Reuters: Cholera has jumped the border from Iraq to Iran, highlighting the need for neighboring countries to boost their defenses against the deadly disease, the World Health Organisation (WHO) said on Thursday. By Stephanie Nebehay
GENEVA (Reuters) – Cholera has jumped the border from Iraq to Iran, highlighting the need for neighboring countries to boost their defenses against the deadly disease, the World Health Organisation (WHO) said on Thursday.
Cholera has struck at least 3,315 people in Iraq since mid-August, killing at least 15. WHO global cholera coordinator Claire-Lise Chaignat said that up to 10 cases have also been confirmed in Iran, near the Iraqi border.
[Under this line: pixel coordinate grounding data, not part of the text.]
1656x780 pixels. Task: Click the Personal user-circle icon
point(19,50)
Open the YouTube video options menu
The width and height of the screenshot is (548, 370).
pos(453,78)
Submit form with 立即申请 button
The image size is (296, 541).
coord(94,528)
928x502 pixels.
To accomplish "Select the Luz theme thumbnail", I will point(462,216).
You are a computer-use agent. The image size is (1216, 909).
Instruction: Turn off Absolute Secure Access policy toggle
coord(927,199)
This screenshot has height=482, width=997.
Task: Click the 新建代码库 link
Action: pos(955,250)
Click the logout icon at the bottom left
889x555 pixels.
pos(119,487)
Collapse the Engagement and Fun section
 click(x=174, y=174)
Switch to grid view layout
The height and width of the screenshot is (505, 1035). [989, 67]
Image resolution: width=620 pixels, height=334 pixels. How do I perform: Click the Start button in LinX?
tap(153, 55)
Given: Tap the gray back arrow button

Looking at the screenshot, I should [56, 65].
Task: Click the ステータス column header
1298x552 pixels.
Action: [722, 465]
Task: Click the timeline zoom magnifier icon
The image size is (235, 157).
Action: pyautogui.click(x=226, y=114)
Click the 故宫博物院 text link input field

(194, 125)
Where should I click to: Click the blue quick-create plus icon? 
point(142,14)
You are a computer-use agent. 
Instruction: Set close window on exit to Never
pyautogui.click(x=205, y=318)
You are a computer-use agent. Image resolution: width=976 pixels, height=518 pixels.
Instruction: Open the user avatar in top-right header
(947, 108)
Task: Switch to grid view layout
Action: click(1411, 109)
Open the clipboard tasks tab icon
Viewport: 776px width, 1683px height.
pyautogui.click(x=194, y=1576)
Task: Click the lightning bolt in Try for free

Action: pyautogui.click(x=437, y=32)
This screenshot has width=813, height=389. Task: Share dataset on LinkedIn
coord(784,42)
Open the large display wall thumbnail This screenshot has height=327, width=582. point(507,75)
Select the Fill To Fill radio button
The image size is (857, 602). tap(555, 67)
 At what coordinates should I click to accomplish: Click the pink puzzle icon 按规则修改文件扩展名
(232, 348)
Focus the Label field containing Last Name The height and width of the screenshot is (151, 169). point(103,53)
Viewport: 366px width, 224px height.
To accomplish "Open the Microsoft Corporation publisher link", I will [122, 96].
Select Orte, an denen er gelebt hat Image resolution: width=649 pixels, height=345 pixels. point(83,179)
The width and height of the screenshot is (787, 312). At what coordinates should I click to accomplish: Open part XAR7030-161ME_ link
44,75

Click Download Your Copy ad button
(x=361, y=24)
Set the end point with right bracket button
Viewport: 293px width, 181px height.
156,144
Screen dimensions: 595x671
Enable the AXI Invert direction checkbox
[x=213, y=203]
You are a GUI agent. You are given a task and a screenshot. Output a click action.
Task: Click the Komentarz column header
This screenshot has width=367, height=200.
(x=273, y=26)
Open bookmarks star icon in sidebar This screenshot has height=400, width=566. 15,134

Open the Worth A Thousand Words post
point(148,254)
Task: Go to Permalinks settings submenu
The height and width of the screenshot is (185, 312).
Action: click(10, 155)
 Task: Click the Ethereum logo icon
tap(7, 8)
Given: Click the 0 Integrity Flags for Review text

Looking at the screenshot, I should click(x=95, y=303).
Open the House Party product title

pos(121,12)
It was not clear whether these were Iraqi refugees or local Iranians, according to the Swiss expert, who warned the epidemic could threaten refugee camps in the region if not controlled.
“Some cases, around nine or 10, have been confirmed in Iran. The situation seems contained,” in the Islamic Republic, Chaignat told Reuters in Geneva.
Cholera, which is continuing to spread within Iraq, can be carried by refugees and pilgrims, and through normal trade, she said. “Borders are permeable, closing them won’t stop the germ.”
The virulent disease is characterized by a sudden onset of acute watery diarrhea that in severe cases can cause death by dehydration and kidney failure within hours. It is transmitted mainly through contaminated water and food.
Iraq shares borders with Iran, Turkey, Syria, Jordan, Kuwait and Saudi Arabia. Some 60,000 Iraqis flee their homes each month and 2.2 million Iraqis have crossed into neighboring countries, mainly Syria and Jordan, according to the United Nations.
“We are particularly worried about countries with Iraqi refugees where they don’t always have access to good water and sanitation and hygienic conditions,” Chaignat said. “It is important to catch the first cases and treat them correctly.”
Countries should stock up on intravenous fluids and oral rehydration salts to combat dehydration in victims, she said.
The U.N. agency said it did not recommend any travel or trade restrictions on Iraq. “However, neighboring countries are encouraged to reinforce their active surveillance and preparedness systems,” it said in a statement.
The majority of cases have been in northern Iraq, with some 2,300 reported in Kirkuk and 870 in Sulaimaniya.
Iraq’s Health Ministry said on Monday that 15 people had died of cholera to date.
Chaignat said cholera normally thrives in lower temperatures and warned it could spread further in Iraq as the strong sun and heat which kill the germ subside. “That is our fear,” she said.
The number of cholera deaths has “remained low throughout the outbreak indicating that those who have become sick have been able to access adequate treatment on time”, the WHO said.
The overall quality of water and sanitation in Iraq is “very poor,” which greatly facilitates cholera contamination.